While you copy the lines below, skip the pictures and keep the rest exact.
------ DATA SHOWN
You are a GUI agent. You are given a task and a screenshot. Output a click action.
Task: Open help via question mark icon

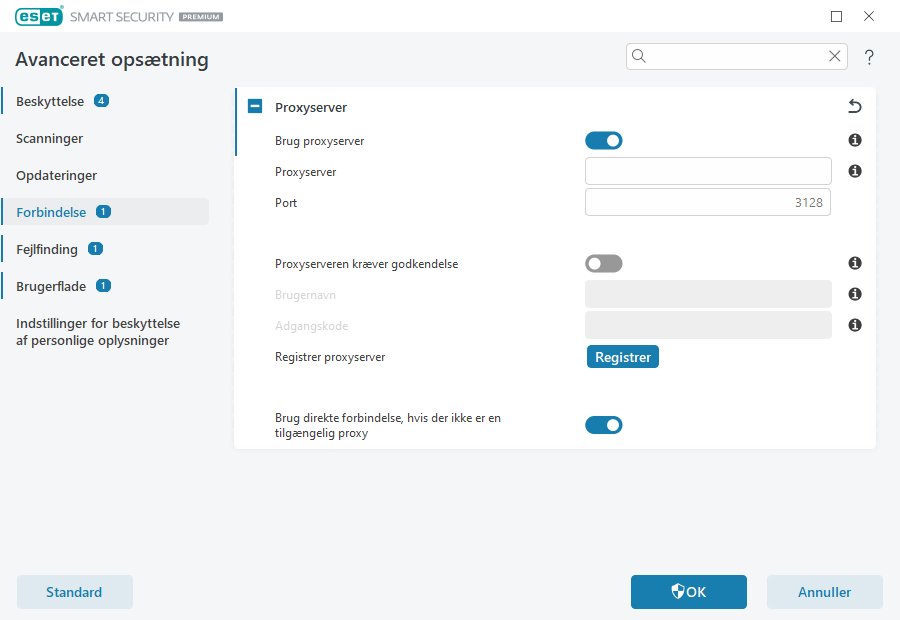(869, 57)
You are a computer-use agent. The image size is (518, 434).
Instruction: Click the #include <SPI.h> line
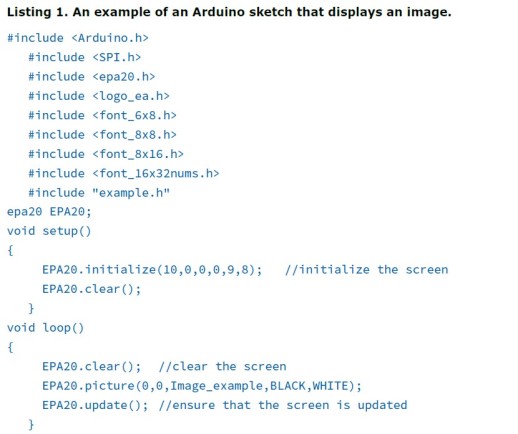pos(85,57)
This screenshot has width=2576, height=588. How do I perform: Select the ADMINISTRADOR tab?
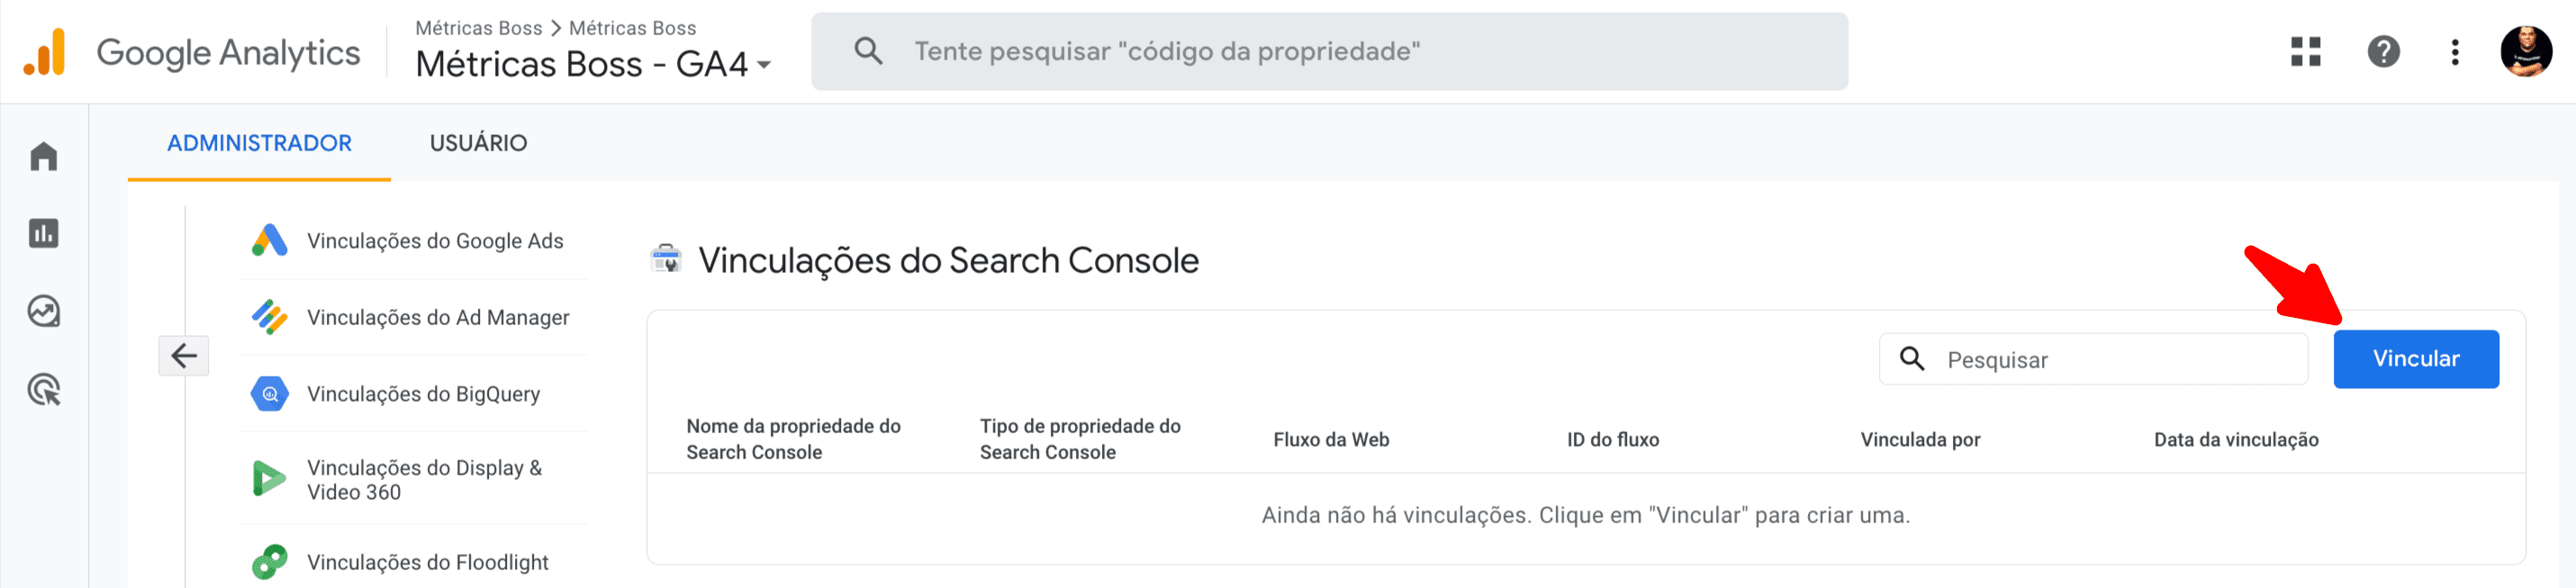(258, 142)
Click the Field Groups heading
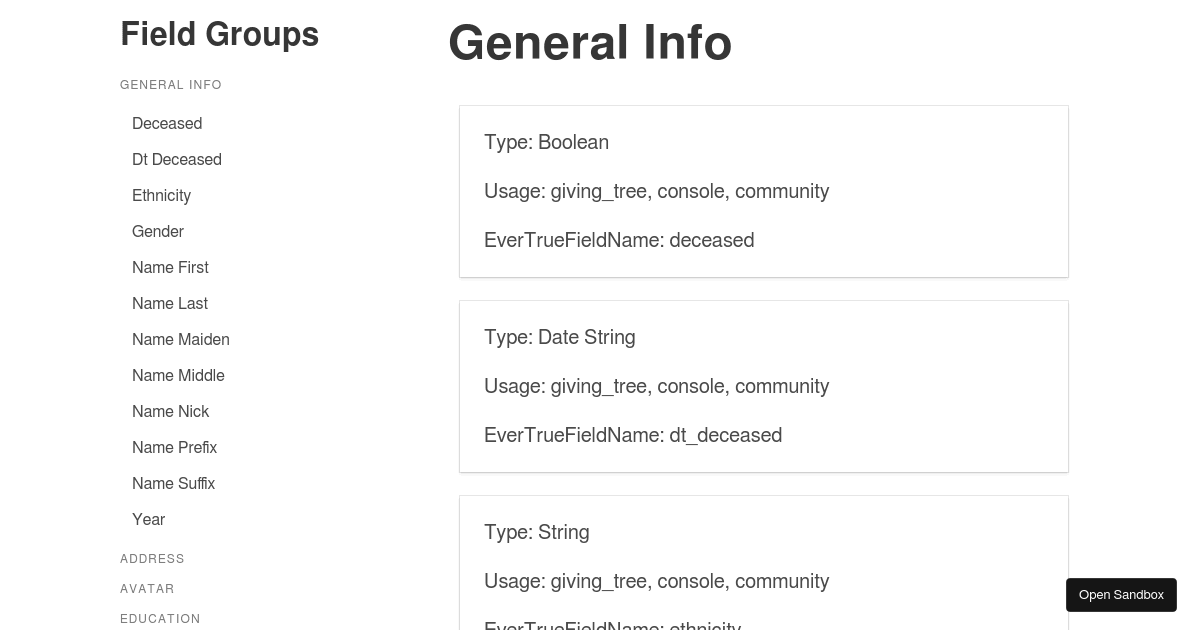 coord(219,33)
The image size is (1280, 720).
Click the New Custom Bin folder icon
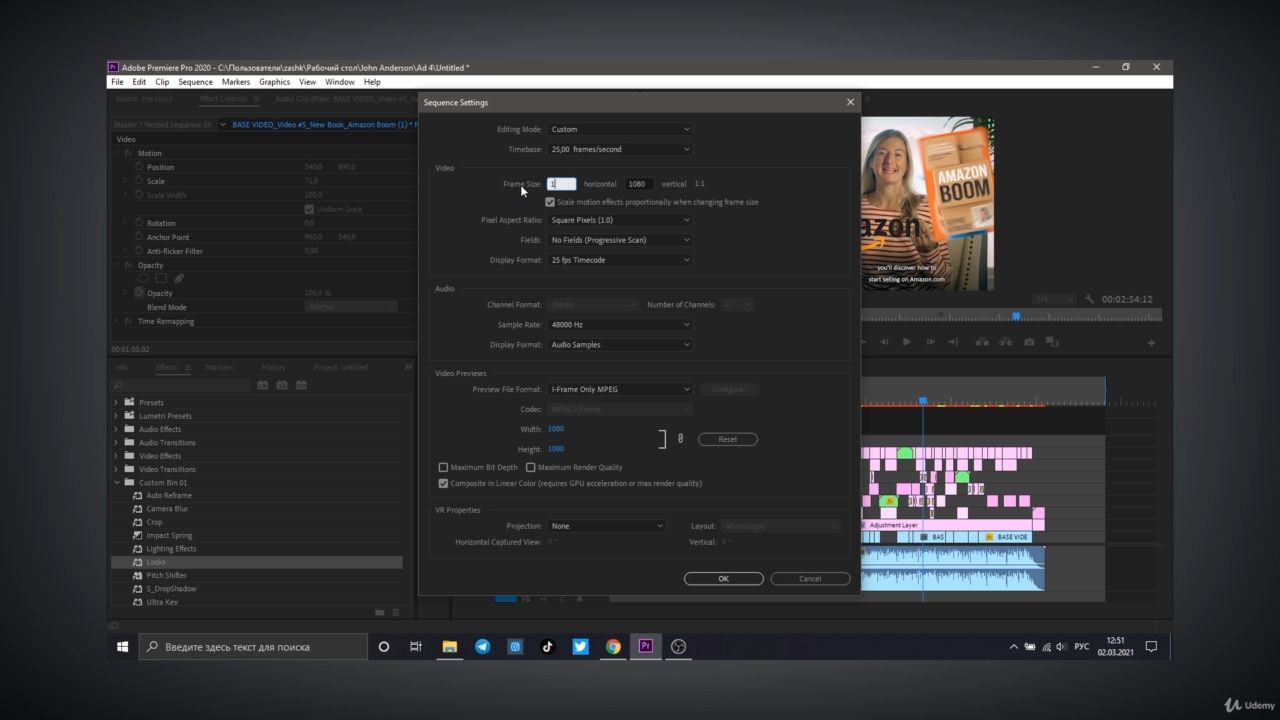pos(380,612)
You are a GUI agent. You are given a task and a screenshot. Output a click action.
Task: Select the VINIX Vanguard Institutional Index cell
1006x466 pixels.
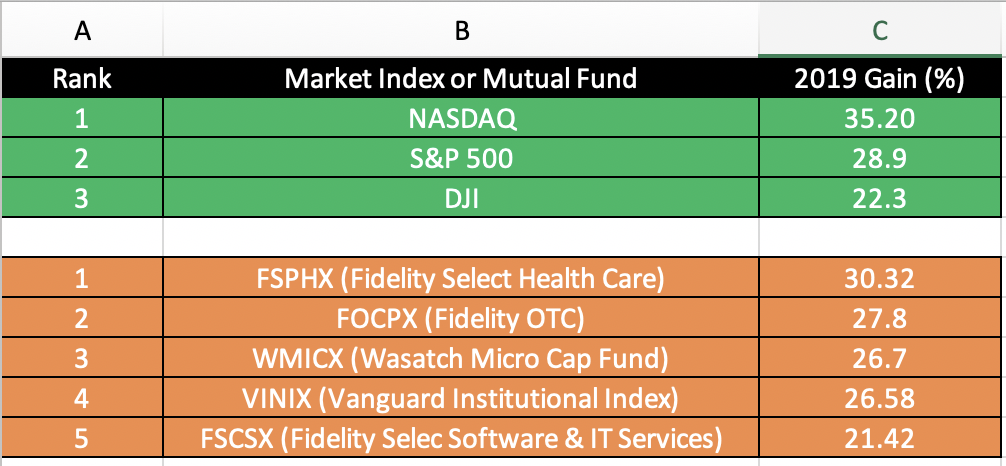[461, 398]
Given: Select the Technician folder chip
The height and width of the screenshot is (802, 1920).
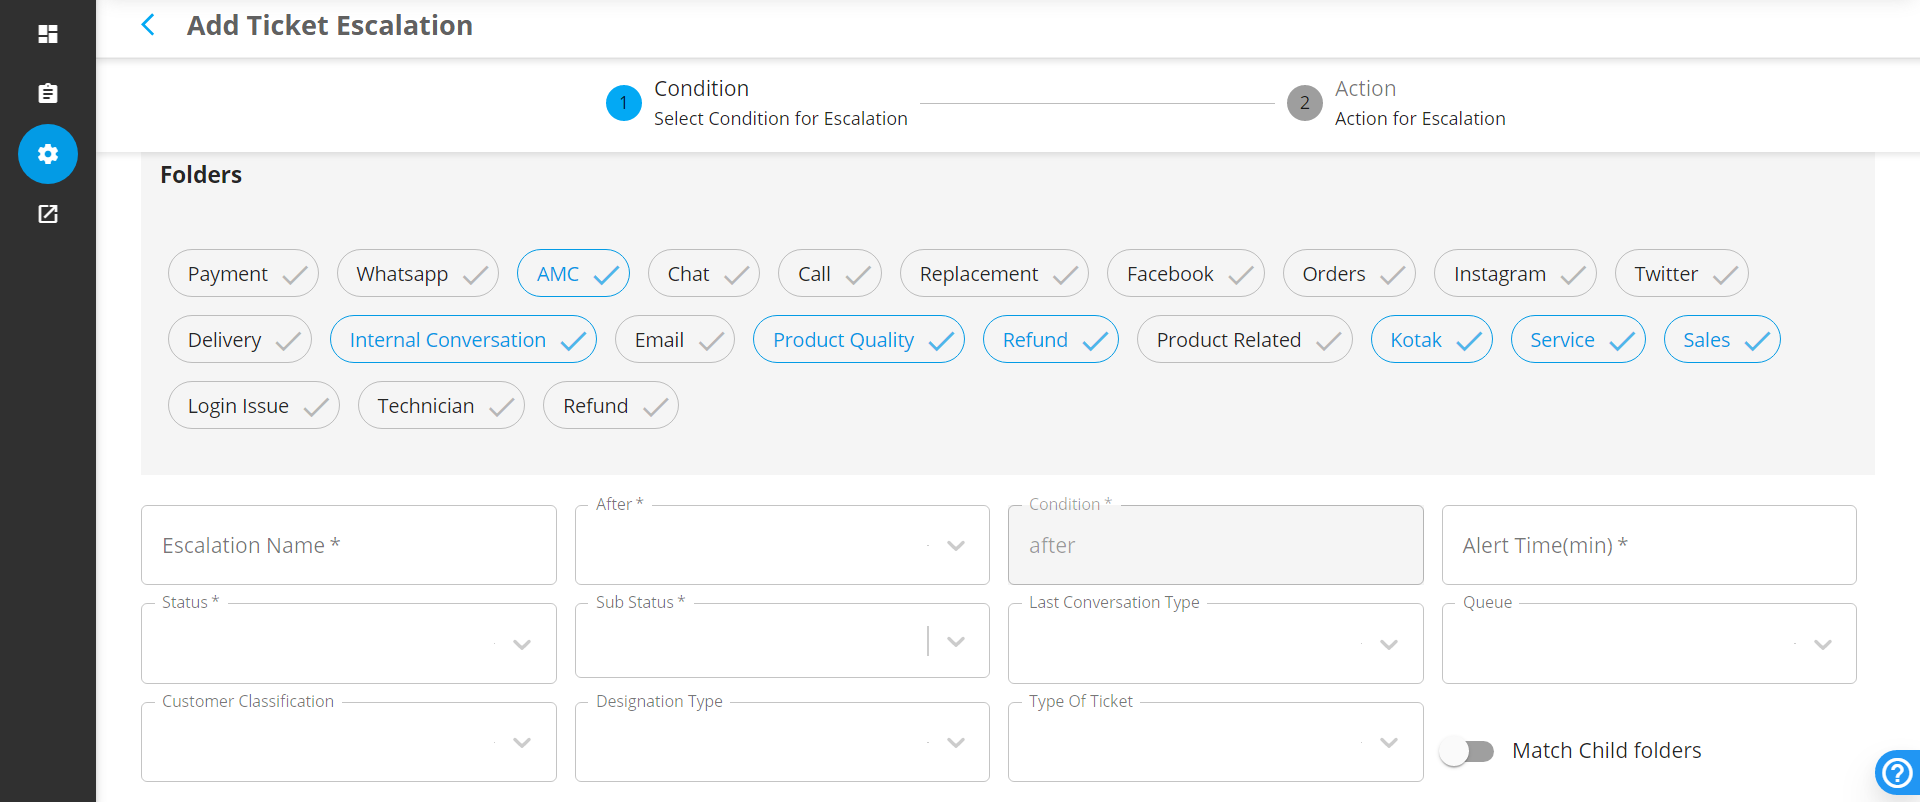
------------
■ **RESPONSE TO THE TASK**:
You are a GUI agent. You are given a task and a screenshot. Output a click action.
Task: Open help via question mark icon

(869, 57)
You are a computer-use agent. The image size is (518, 434).
Instruction: Click the #include <SPI.h> line
pos(85,57)
This screenshot has width=2576, height=588. How do I perform: Select the ADMINISTRADOR tab?
(258, 142)
Click the Field Groups heading
 coord(219,33)
The image size is (1280, 720).
Click the New Custom Bin folder icon
pos(380,612)
You are a GUI agent. You are given a task and a screenshot. Output a click action.
Task: Select the VINIX Vanguard Institutional Index cell
1006x466 pixels.
[461, 398]
Given: Select the Technician folder chip
The height and width of the screenshot is (802, 1920).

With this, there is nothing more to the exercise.